Author to give interactive poetry reading
Gloria Naylor, author of the novel The Women of Brewster Place, which was made into a television, will conduct an interactive poetry reading and discuss the evolution of The Men of Brewster Place on Tuesday, Oct. 27. in Haymarket Theatre. It is open to the public.
Naylor's book The Women of Brewster Place won a National Book Award in 1983. Naylor is also the author of the novels Linden Hills, Mama Day, and Bailey's Café. Most recently, she edited Children of the Night: The Best Short Stories by Black Writers Volume II. She also has written essays and screenplays and the stage adaptation of Bailey's Café.

Naylor also works in film and the theater. She runs One Way Productions, an independent entertainment company whose mission is not only to bring positive images of the African-American community to film, stage, and television, but also to inspire children.

The Black Student Alliance (BSA), Womenspace, the department of English, and the Dean of Students Office are sponsoring Naylor's visit. For more information, call 2-6831.
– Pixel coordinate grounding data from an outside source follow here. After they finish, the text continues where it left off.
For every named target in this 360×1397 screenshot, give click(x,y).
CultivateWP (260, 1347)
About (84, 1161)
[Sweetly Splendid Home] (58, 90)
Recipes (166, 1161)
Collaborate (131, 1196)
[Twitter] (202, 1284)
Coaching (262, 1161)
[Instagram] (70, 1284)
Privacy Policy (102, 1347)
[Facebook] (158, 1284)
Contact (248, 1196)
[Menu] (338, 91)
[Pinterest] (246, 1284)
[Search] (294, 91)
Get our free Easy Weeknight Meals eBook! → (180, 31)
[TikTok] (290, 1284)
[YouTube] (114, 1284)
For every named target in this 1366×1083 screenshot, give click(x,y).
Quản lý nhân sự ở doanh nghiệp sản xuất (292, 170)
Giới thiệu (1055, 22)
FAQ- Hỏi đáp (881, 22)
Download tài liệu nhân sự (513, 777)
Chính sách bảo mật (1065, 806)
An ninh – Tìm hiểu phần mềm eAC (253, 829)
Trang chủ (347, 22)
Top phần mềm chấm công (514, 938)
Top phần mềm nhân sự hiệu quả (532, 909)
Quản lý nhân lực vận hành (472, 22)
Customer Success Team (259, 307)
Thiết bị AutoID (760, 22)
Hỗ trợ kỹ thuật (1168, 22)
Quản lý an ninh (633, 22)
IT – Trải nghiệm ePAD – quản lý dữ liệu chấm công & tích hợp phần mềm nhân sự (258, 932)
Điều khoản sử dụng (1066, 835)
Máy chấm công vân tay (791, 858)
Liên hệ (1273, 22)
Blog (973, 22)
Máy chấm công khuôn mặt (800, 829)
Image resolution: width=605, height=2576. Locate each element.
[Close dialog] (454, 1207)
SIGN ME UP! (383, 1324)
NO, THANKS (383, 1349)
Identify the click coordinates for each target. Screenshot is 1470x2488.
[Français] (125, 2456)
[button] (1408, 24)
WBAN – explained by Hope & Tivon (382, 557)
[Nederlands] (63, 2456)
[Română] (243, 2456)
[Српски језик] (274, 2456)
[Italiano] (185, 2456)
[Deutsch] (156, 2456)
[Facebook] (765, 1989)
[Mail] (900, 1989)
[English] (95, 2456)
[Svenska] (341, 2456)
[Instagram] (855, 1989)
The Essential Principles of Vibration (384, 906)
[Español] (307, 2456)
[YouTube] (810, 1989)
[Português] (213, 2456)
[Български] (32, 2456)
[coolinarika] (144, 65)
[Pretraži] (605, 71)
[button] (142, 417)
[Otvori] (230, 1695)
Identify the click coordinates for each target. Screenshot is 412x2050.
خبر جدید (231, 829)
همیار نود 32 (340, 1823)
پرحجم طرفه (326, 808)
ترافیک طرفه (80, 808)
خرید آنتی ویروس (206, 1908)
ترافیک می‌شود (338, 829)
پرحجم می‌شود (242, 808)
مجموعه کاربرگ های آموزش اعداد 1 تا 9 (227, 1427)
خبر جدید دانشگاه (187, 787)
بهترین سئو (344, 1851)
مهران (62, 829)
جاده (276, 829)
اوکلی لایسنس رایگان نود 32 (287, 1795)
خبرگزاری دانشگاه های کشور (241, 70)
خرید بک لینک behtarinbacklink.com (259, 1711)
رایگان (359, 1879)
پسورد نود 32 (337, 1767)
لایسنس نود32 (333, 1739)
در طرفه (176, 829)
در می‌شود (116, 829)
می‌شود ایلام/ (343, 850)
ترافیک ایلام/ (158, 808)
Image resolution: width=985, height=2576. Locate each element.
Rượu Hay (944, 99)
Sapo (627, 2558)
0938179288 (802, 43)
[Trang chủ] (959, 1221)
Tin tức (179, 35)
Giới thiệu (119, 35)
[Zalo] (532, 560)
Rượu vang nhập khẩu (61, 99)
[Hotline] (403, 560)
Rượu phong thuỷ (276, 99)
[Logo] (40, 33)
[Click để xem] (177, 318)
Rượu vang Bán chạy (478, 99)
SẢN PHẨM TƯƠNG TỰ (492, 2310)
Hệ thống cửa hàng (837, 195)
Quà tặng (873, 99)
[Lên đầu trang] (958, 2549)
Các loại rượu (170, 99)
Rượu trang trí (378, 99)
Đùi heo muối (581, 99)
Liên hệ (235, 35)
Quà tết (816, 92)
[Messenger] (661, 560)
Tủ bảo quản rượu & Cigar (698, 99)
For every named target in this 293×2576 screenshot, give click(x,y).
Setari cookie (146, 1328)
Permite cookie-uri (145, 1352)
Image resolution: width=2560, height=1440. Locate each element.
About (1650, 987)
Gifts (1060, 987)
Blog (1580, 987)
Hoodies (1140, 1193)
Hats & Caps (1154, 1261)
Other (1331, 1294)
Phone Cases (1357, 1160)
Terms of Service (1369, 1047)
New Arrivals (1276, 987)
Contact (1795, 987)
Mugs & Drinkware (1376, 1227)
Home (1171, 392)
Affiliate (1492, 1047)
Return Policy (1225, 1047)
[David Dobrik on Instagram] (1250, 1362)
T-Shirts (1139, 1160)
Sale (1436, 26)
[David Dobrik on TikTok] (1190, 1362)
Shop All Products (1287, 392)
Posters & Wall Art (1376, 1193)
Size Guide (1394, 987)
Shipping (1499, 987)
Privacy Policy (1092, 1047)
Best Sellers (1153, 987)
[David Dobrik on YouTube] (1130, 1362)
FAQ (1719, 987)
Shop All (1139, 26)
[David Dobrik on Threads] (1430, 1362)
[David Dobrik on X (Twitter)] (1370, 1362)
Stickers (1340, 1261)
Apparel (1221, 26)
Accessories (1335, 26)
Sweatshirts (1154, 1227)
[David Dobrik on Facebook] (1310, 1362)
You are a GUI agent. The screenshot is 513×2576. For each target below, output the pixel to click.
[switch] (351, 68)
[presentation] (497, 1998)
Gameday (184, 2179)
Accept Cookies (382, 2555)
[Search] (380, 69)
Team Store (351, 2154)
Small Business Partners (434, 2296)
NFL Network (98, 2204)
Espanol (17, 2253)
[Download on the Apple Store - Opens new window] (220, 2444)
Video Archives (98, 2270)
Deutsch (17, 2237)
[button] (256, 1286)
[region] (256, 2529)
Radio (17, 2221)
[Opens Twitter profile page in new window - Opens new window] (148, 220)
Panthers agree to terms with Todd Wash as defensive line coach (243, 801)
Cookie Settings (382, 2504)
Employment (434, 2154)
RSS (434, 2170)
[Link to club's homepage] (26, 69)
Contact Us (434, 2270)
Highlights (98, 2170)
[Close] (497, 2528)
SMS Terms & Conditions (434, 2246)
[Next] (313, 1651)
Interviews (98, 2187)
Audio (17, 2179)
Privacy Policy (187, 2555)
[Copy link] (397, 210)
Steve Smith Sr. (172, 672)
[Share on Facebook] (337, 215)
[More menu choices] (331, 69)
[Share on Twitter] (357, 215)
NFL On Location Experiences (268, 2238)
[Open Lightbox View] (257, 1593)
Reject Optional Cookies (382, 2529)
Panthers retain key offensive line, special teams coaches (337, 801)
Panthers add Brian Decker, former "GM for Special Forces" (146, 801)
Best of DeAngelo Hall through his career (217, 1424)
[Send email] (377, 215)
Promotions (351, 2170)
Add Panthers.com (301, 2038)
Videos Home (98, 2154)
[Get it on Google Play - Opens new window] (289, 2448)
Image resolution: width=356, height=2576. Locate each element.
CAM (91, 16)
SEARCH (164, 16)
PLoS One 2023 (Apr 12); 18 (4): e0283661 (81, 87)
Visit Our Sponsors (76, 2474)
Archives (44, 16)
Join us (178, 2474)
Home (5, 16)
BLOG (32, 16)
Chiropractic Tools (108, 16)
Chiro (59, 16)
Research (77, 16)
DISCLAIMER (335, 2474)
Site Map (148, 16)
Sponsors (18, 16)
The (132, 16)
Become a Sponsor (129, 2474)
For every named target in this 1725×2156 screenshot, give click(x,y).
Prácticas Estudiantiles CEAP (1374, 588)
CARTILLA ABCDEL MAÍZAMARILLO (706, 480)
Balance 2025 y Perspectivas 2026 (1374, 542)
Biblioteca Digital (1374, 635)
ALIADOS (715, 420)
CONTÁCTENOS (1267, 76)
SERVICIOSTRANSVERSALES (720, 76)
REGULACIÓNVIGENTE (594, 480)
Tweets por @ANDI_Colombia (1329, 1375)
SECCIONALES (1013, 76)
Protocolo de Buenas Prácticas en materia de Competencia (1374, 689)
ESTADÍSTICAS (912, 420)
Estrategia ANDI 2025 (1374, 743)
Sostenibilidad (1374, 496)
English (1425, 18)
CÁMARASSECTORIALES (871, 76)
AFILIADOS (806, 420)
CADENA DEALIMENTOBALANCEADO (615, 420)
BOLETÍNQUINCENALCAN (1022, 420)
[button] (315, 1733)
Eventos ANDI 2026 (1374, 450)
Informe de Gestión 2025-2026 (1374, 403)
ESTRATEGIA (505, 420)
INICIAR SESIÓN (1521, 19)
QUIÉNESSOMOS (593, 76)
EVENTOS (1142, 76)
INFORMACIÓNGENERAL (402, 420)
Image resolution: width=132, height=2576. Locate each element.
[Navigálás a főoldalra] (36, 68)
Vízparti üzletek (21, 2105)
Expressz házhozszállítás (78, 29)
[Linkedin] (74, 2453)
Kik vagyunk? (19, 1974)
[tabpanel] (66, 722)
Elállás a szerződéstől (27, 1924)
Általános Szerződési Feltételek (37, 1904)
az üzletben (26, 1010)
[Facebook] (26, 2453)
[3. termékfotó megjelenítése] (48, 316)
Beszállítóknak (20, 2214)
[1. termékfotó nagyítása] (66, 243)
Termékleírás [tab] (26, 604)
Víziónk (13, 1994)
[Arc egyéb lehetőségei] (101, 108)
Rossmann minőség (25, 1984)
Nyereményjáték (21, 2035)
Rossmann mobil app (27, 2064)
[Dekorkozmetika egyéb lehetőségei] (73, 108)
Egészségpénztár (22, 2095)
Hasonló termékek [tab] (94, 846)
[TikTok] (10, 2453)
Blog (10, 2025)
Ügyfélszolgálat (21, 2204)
Speaker on outreach scheduled
Mary L. Walshok, associate vice chancellor for extended studies and public programs at the University of California, San Diego, and author of Knowledge without Boundaries, will give a presentation on outreach on Monday, Oct. 26, at 9 a.m. in Donaldson Brown Hotel and Conference Center conference rooms D and E. Her talk, which is sponsored by the Outreach Division, is open to the public.
Walshok is a noted speaker on outreach and is credited with initiating CONNECT, a successful program that supports high-tech entrepreneurship, at her university. She lectures and writes extensively on the changing role of universities in the knowledge economy.
For more information, call 1-3205.
Slovenian speaker slated
A lecture by Matjaz Mulej, professor of Innovation and Systems Theory at the University of Maribor in Slovenia, titled "Applied Systems Thinking vs. Systems Theories," will be presented at 4:30 p.m. Monday, Nov. 2, in 114 Architecture Annex. Mulej will contrast informal methods designed to master complexity by creative cooperation with several pairings of systems theory (deterministic or probabilistic, disciplinary or interdisciplinary, and descriptive or future impact oriented). He will also consider western as compared with far-eastern theories about systems, and will show how all can be combined to enhance holism and creativity in finding solutions to complex everyday problems in the socio-environmental context.
Mulej is a leading international authority on systems applications and is the author or co-editor of about 35 books published in 24 countries, including Self-Transformation Of The Forgotten Four-Fifths, co-authored with Bob Dyck. He is a member of the New York Academy of Sciences. The presentation is co-sponsored by the Department of Urban Affairs and Planning together with the Business Leadership Center and the department of Management. The general public is welcome to attend.